Yes, of course. What you said implies, even without the $p=mv$ formula, that the momentum for a single object depends on its mass and velocity. Because you have said that the momentum is conserved, it guarantees that the speed won't change (assuming we know that the mass is conserved as well). It's called Newton's first law and it follows just from the qualitative comment about the momentum and momentum conservation.
You may also use the "very limited" description of the conserved momentum to say things about collisions etc. When you shoot into a big ball, the ball will get moving. It's a qualitative conclusion but I can deduce it from your limited information simply because the initial momentum was nonzero, so the final one must also be nonzero.
I don't know what's the point of hiding $p=mv$ but even without this formula, the momentum conservation law is, much like any conservation law, nontrivial. According to Noether's theorem (which is probably not understood by any person from the set of those who don't know $p=mv$, but let me mention it, anyway), the existence of the momentum conservation law is inseparably equivalent to a symmetry of the laws of Nature, namely the translational invariance. And this is a very nontrivial insight, indeed.

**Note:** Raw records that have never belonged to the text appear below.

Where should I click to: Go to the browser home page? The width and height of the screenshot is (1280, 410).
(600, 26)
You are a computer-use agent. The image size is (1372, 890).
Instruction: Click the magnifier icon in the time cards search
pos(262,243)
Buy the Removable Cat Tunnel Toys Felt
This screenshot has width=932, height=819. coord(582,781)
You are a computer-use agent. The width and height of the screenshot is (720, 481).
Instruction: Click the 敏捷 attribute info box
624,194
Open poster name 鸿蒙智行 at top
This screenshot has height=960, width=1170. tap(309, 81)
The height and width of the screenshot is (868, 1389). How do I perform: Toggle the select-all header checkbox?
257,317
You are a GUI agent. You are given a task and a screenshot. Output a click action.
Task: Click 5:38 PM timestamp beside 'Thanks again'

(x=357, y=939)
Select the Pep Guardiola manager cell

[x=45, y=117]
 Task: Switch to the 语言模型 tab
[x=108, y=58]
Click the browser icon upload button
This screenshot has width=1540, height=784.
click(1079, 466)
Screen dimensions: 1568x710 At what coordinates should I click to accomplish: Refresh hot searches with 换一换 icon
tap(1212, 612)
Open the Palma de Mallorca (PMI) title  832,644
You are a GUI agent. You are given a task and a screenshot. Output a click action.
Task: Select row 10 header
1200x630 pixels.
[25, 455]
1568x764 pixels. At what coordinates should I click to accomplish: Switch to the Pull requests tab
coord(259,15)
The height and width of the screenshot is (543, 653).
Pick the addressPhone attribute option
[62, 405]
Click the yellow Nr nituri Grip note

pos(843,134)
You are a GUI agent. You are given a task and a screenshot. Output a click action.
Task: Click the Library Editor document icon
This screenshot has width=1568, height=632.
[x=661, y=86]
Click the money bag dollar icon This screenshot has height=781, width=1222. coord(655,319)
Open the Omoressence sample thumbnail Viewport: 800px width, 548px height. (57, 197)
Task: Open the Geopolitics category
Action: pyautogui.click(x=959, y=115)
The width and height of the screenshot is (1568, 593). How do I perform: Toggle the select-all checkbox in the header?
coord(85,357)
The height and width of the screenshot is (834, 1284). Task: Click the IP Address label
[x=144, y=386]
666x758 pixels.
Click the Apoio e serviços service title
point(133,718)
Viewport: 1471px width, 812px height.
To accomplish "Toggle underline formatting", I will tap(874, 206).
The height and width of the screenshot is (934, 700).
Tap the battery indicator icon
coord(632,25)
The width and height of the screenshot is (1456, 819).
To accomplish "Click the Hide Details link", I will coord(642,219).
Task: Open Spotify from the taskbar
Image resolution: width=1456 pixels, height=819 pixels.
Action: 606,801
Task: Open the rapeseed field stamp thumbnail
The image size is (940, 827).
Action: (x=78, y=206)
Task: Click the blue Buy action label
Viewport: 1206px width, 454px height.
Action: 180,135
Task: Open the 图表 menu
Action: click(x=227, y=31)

In fact, Noether's theorem doesn't even give you any "explicit" formula such as $p=mv$ in the most general case: one needs to know some specific things about mechanics to know or derive this formula. So it's helpful to know at least one simplest example such as $p=mv$, but it is not true that the momentum must always be something like $p=mv$. The momentum density (the stress-energy tensor) of the electromagnetic field looks very differently than $p=mv$.